In what's likely to be the first of a wave of fundamental restructurings in the newspaper industry, The Christian Science Monitor announced today that it will cease publication of its daily newspaper by April of next year. According to Online Media Daily, the newspaper will shift to a weekly print edition, along with a continuously updated version of its website, CSMonitor.com, and a daily electronic subscription product. There's been an ongoing debate within the Christian Science church over whether or not to keep the newspaper alive, and this strategy appears to be a compromise that will keep the Christian Science Monitor in business by shifting daily coverage to the web and dramatically decreasing costs.
Weekly newspapers are about the only bright spot in the newspaper industry, and moving from a daily to a weekly will help the Christian Science Monitor capitalize on this trend. I think that this is likely the model that many newspapers will follow--daily coverage on the web and a weekly print version. Whether that will save enough money to keep hundreds of newspapers from failing is anyone's guess, however, especially with advertisers pulling back across the board, including online.
It seems likely to me that in many markets, the job of providing daily local coverage will fall to the websites of television stations, not newspapers. The local newspapers in those markets will either have to survive as weekly lifestyle-oriented publications, or not survive at all. The strategy pursued by The Christian Science Monitor will work best for the national or quasi-national newspapers, such as The Wall Street Journal, New York Times or Washington Post.
In any case, we're witnessing the start of the final transition of print newspapers to electronic distribution, or to history.
Update: According to Advertising Age, only two of the top 25 U.S. newspapers gained circulation in statistics from the Audit Bureau of Circulation for a year-to-year six month period ending September 30th.
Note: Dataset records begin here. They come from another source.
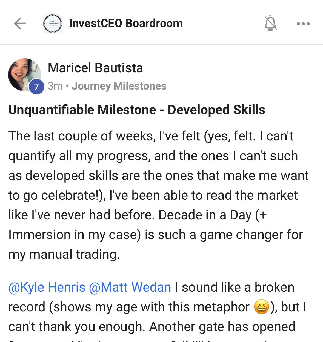323x342 pixels.
Task: Tap the words 'my manual trading.'
Action: click(64, 254)
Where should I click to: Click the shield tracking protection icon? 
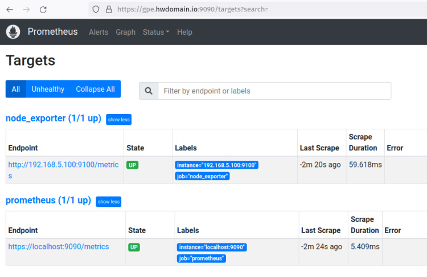(96, 9)
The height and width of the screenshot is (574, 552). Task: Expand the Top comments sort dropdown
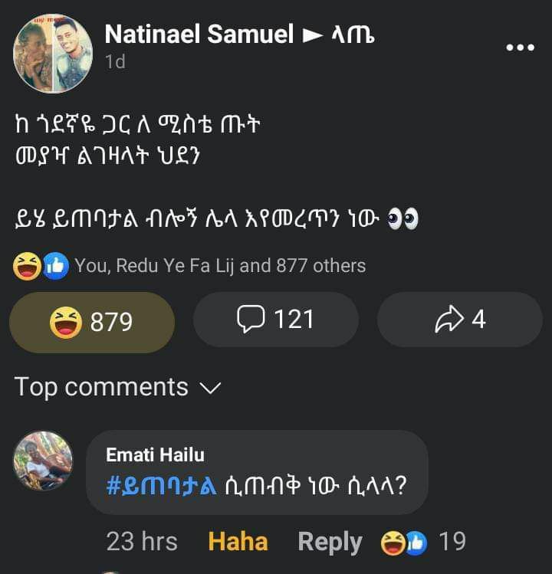coord(117,387)
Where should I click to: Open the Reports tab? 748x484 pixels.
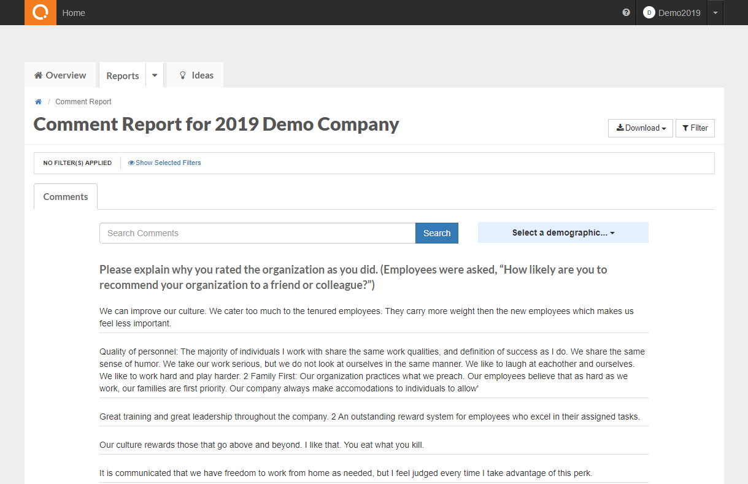coord(123,75)
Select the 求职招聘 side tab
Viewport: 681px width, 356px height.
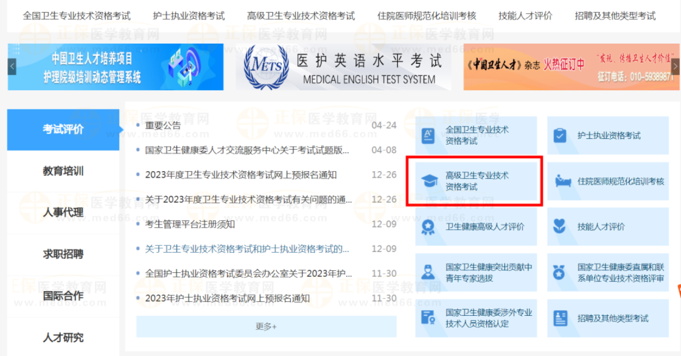click(63, 254)
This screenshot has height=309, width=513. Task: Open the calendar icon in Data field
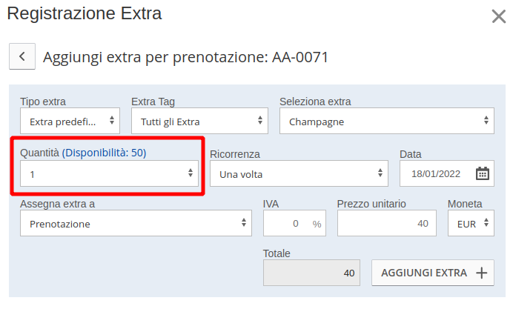(483, 173)
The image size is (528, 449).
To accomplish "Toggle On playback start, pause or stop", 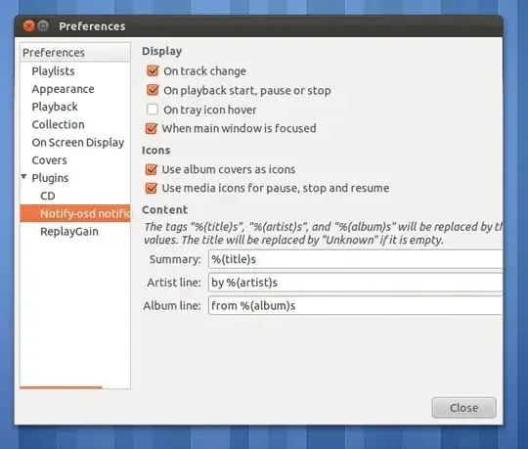I will tap(153, 90).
Those two are USA Today and The Wall Street Journal, and the gains were 0.01% in both cases. Some of the other changes were The New York Times down 3.6%, the Los Angeles Times down 5.2%, The New York Post down 6.3%, the New York Daily News down 7.2%, the Chicago Tribune down 7.8% and the Houston Chronicle down 11.7%. Overall, daily circulation declined 4.64%, and Sunday circulation dropped 4.85%. In both cases, the overall rate of decline increased from the year-ago rate, which was 2.6% for dailies and 3.5% for Sunday. Not an encouraging trend.